▶ **Your assignment**
Wherever a line of the records contains "agent", copy that line.

(Data to use)

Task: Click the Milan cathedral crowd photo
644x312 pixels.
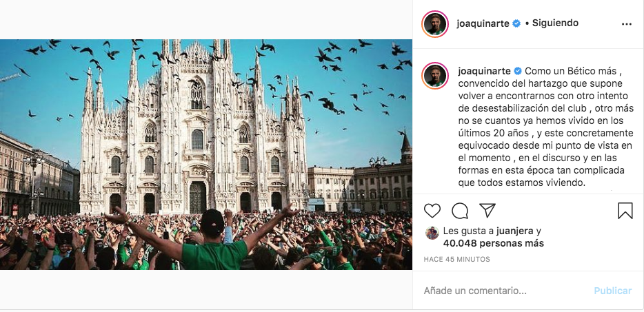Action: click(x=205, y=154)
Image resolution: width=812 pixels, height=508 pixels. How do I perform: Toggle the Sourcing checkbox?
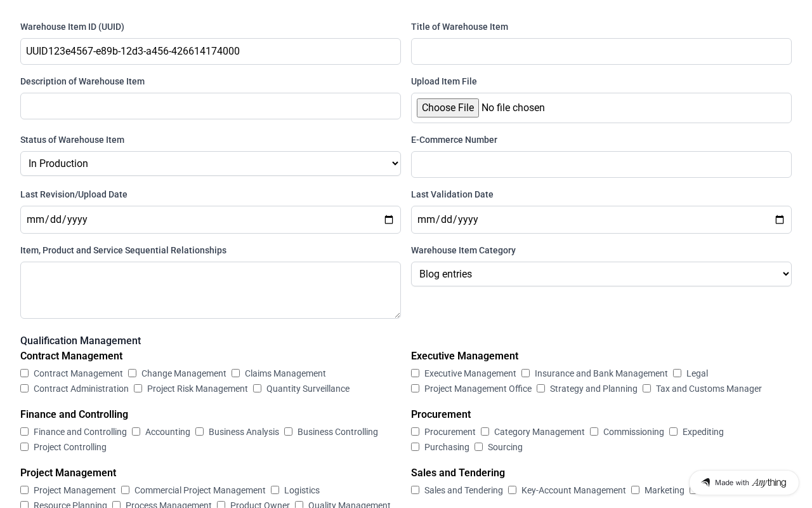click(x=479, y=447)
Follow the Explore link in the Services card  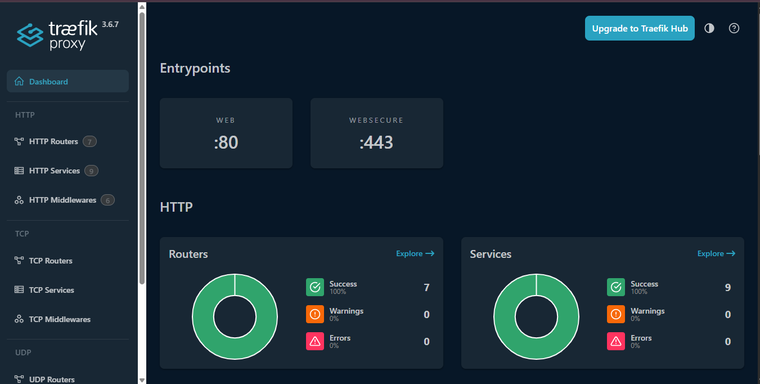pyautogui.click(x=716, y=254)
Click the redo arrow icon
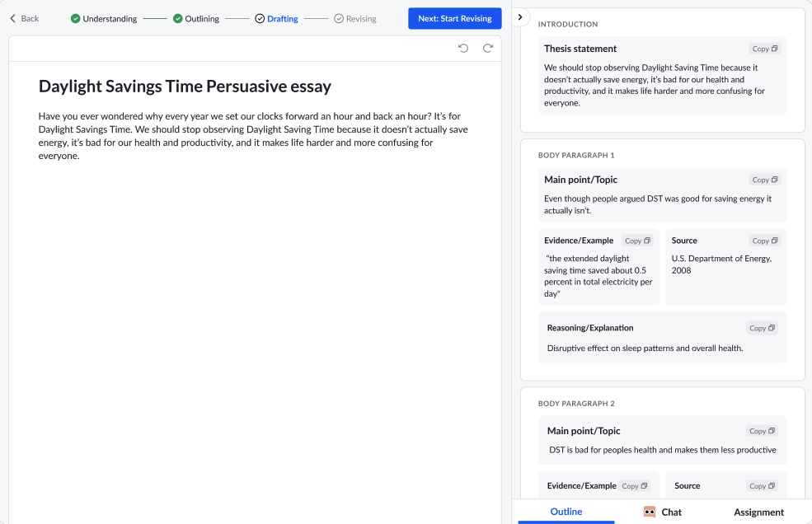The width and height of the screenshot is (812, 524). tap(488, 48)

(End Data to use)
(Data to use)

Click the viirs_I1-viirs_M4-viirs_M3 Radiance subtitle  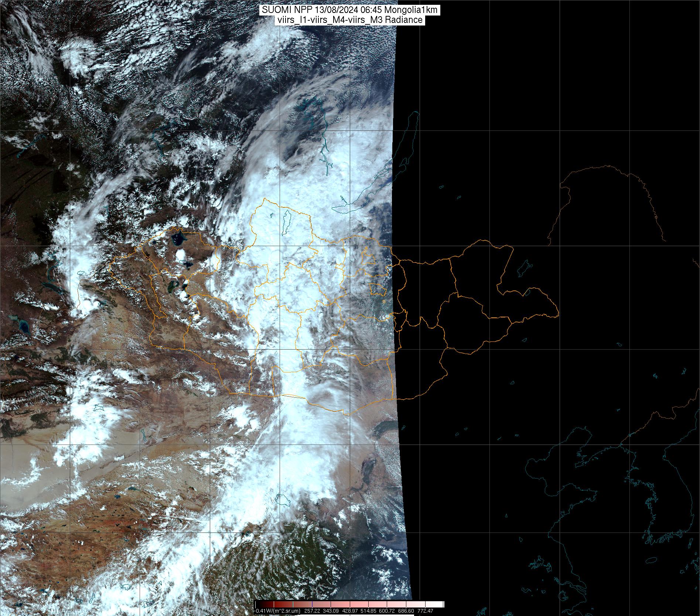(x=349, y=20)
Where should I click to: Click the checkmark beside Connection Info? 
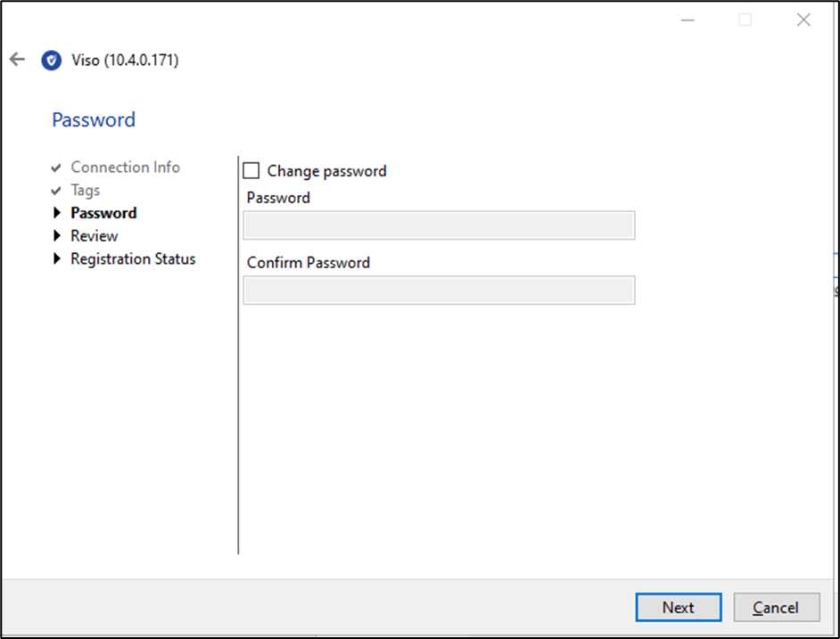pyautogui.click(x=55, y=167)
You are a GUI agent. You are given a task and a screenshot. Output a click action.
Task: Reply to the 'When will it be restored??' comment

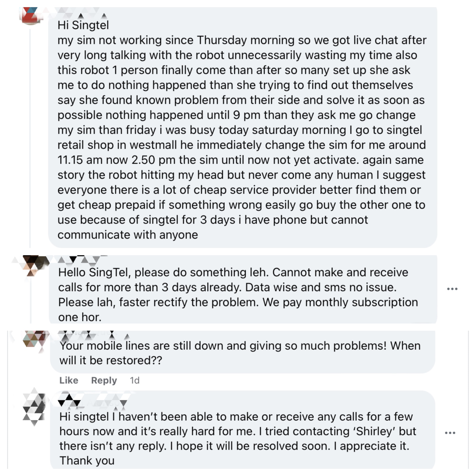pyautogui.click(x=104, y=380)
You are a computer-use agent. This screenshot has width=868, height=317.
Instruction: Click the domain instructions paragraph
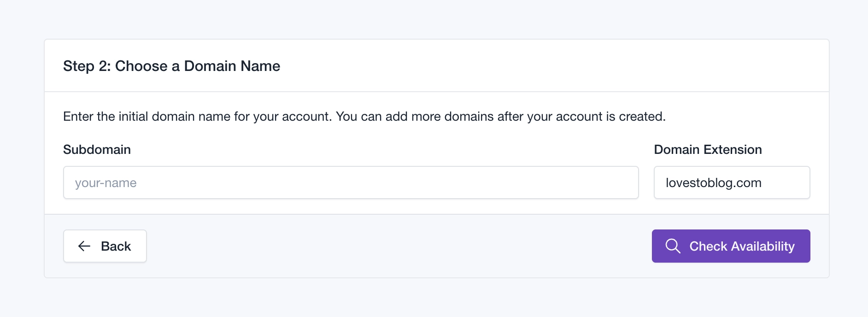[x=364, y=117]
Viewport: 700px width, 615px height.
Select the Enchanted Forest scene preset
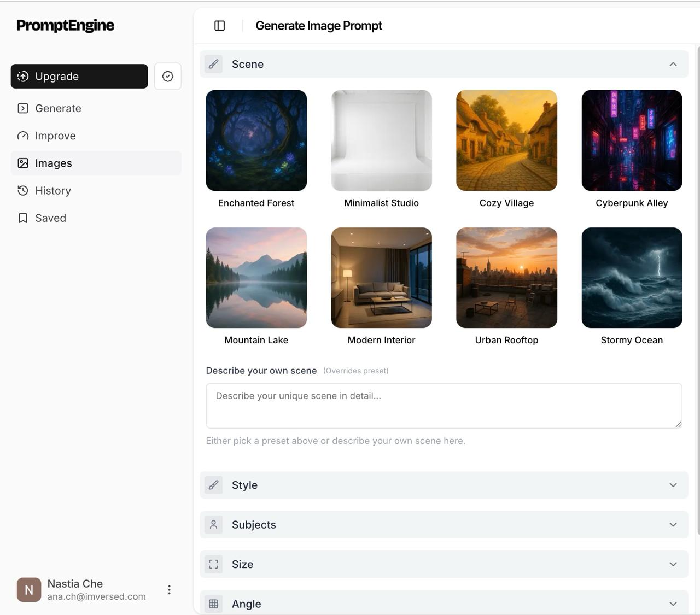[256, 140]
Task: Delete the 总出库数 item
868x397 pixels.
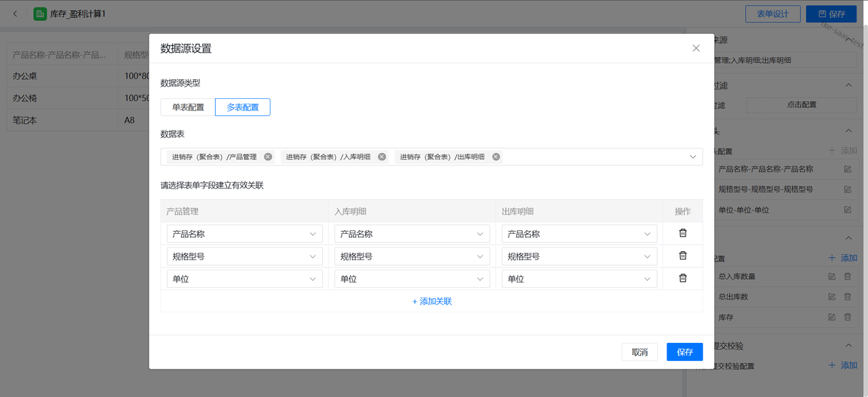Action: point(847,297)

(End Data to use)

▶ **Response box**
You are a GUI agent. You are given a task and a screenshot. Output a click action.
You are a computer-use agent. This screenshot has width=868, height=317.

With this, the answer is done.